Trevor, a 4-year-old dachshund, was living his best life in Cheshire when he suddenly swelled up to three times his normal size for no apparent reason.
Upon first spotting the normally slim pup’s rotund new shape, his owner, Francine Jennings, was obviously quite concerned.
“When we picked him up, he felt full of air – because he was full of air – but he crackled like bubblewrap underneath your fingers,” Francine Jennings, from Cheshire in the United Kingdom, told BBC News.
Recognizing the urgency of the mysterious affliction, Jennings and her family rushed Trevor to the Beech House Veterinary Center in Warrington.
Francine’s daughter, Jessica, described that Trevor looked like “a super fat seal”, by the time he arrived at the 24-hour hospital.
“His whole body was like a blob, and you couldn’t tell his face from his neck,” she said in a statement from the Willows Veterinary Group. “It was horrible seeing him like that.
The family was greeted by Dr Michelle Coward, who immediately took Trevor for X-rays. The images revealed the sausage dog – who had graduated in girth from a kielbasa to a black pudding – was suffering from subcutaneous emphysema; a rare condition wherein a puncture in the respiratory tract or the membranes surrounding the lungs, either by trauma or mistakes during surgery, causes inhaled air to accumulate in the muscles and under the skin. The cracking sensation described by Jennings is actually a hallmark symptom, and is often compared to touching Rice Crispies cereal.

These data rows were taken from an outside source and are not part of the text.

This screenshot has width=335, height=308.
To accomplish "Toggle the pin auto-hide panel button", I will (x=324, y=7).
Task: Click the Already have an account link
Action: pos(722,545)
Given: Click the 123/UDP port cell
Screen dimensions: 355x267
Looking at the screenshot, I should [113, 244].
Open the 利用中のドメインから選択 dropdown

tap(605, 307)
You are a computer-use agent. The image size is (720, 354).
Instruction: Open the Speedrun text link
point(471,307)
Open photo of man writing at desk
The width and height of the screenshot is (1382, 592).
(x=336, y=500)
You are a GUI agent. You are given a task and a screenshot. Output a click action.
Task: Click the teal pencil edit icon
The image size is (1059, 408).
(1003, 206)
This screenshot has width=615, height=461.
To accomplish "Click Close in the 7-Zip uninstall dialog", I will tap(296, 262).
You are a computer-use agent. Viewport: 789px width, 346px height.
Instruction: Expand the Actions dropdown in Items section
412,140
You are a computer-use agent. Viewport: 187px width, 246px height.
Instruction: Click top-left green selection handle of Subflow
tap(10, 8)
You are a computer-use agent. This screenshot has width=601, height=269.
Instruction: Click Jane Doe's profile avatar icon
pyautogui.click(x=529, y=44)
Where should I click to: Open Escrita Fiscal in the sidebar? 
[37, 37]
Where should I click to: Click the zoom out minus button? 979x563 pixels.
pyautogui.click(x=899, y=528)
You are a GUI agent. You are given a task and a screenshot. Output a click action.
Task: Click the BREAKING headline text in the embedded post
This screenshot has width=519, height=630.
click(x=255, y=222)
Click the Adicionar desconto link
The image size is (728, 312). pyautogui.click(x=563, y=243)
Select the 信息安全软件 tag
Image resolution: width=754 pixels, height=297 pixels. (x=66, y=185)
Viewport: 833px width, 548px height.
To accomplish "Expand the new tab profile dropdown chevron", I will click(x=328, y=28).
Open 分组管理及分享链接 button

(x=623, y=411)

“There were no external injuries that would explain how air had got under the skin, so we suspected that an internal injury to the airway or esophagus could have been allowing the air to leak into the body,” Coward stated. She and her colleague soon identified that there was a hole in his trachea.
“Every time he took a breath, some of the inhaled air escaped through [the hole and] around the muscles and fatty tissue under the skin, and X-rays showed the emphysema was worsening. Surgery was the only way to repair the injury but due to its location, there was a significant risk of complications. I have never seen a case like this before, and it was a new surgery for me.”
Thankfully, the operation was a success: the air was vented, the hole repaired, and no long-term consequences are anticipated.
How Trevor sustained his injury remains unknown, but his owners are happy to report that the deflated pooch is back to his standard cheeky antics.